▸ **DATA FOR THE TASK**
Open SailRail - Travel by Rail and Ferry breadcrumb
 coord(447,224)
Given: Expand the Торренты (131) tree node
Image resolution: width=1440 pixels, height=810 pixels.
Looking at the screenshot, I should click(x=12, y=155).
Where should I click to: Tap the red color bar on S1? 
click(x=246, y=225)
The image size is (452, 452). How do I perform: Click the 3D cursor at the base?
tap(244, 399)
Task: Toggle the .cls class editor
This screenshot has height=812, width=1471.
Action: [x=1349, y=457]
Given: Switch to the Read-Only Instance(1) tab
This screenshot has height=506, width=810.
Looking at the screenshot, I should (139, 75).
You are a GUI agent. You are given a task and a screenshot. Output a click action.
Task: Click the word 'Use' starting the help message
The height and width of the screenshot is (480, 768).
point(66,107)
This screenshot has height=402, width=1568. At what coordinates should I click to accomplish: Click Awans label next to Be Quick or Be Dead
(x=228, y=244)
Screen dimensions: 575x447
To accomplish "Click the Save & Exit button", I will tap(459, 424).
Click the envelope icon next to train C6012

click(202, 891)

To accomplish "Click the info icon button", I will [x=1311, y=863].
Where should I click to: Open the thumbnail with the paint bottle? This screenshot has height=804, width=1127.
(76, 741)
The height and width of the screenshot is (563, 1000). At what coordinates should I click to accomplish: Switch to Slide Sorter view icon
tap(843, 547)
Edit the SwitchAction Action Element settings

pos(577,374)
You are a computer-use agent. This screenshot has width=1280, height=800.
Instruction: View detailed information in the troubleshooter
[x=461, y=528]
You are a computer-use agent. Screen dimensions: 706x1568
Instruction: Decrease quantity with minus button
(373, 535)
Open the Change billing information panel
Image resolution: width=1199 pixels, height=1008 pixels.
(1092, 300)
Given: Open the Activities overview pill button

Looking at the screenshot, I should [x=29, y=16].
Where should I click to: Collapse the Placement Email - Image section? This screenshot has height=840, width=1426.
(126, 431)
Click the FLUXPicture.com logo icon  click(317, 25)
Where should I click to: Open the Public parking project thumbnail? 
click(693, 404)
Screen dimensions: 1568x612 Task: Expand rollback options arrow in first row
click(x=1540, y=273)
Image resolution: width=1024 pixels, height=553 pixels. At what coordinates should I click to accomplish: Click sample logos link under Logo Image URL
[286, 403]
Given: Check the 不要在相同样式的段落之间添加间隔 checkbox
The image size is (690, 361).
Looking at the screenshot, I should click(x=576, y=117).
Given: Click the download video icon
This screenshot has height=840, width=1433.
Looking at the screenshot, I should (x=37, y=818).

▸ **WHAT TO DO**
All lines with the word "agent" must be located in the data and copied.

▸ **SOLUTION TO THE PROBLEM**
You are a GUI agent. You are given a task and a screenshot. Output a click action.
You are a computer-use agent. This screenshot has width=1280, height=800.
You are a computer-use agent. Screen dimensions: 706x1568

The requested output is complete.